And if there’d been any doubt, the fact that nothing closed around his throat confirmed it: everyone present knew about it. Sora turned his glare toward Kairi. “You said you couldn’t tell him!”

She raised her own ‘hands’ in a placating gesture. “I couldn’t! I didn’t say anything until he’d discovered it on his own. I didn’t want to betray your trust, but I couldn’t lie to him when he asked. I hoped I was helping.”

“It wasn’t Kairi,” Riku said. He stepped forward, like he was protecting her. “When you wouldn’t give me a name, I got suspicious.
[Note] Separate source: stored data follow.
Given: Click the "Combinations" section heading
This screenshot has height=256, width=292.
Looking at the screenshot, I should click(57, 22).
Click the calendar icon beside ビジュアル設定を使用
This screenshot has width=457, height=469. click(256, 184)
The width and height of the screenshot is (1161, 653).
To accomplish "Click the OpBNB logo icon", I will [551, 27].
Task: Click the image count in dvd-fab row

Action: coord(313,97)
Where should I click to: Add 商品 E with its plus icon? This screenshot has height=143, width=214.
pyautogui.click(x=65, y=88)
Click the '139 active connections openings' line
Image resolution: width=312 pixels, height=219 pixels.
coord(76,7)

But you didn’t seem to have ulterior motives, and when I realized that you weren’t dangerous, I started to see the shape of the curse around you. Just like she said, she only confirmed it after I asked. And then Naminé and Xion—”

“So everyone knew? Why doesn’t that make me feel any better?” Sora scrubbed at his face again. The tears were hot enough to burn, but he didn’t want to cry. He wanted to be angry.
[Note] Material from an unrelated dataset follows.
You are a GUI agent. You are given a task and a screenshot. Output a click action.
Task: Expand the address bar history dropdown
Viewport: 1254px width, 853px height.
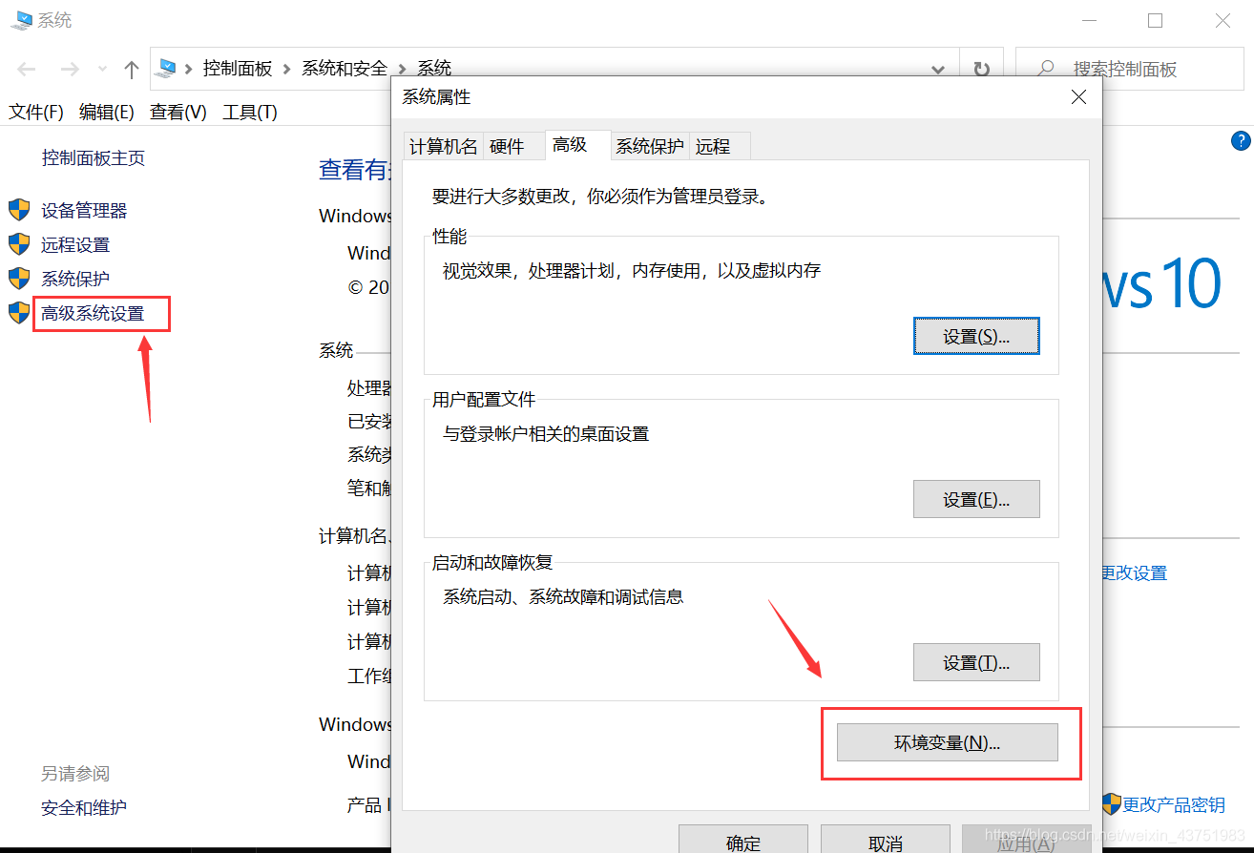click(938, 68)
He’d been alone. He thought that no one knew, that he couldn’t tell anyone, and it seemed like everyone around him had known more than they let on.

Riku took another half step forward. He reached out before seeming to think better of it, and dropping his hand to his side. “I didn’t want to say anything until I’d figured out how to fix it,” said Riku. “And I have been trying.”

Sora made an indistinct sound that he hoped came across as skeptical as he felt. “You’ve been trying.”

“Yes, I have! Finally, I just decided you must love anonymity too much to give it up.”

“What?”

“You’ve certainly been tying the damn curse tighter and tighter around yourself.”

That was ridiculous, like so many other things he’d been told in the last twenty minutes.

He elbowed his way past Riku and over to his cot in the alcove under the stairs. He climbed into bed, facing the wall. It was the closest he had to a place of his own to retreat to, and he didn’t want to speak to any of them right now.

There were a few hushed whispers for a while, and then the castle went quiet. He assumed that Riku and Naminé must have gone somewhere, and Kairi didn’t try to speak to him. Despite their willingness to leave him alone, his mood did not cool.

By the time the light started to dim in the castle, Sora was half ready to just leave and not look back. Just like he’d intended to in the first place: he could leave and start over, where no one would have known him anyway. He could make up a new name to go by, and maybe eventually he’d forget that he’d ever been cursed.

He could forget that he’d failed to break Riku’s curse, or end Kairi’s contract.

Of course, now he knew that at least Xion remembered him. And even if they hadn’t known him before, Riku and Kairi had grown to know him now. Could he really just walk away from them?

But why should he care whether the Warlock’s curse fell on Riku tomorrow or not? Riku had lied to him, never saying anything about recognizing that Sora was under a curse. Had dragged him around, bringing him to people without telling him why. Had let Sora believe he was courting Xion.

Riku was all the things Sora had thought: selfish, and flakey, unwilling to commit to anything, incapable of taking responsibility…

“There was another poem in that book,” said Riku. “One I’ve been thinking about.”

He must have been sitting in the chair. He’d been so quiet Sora had assumed he’d left. Sora curled up into a slightly tighter ball. That probably gave away that he’d heard Riku, but he still didn’t want to say anything.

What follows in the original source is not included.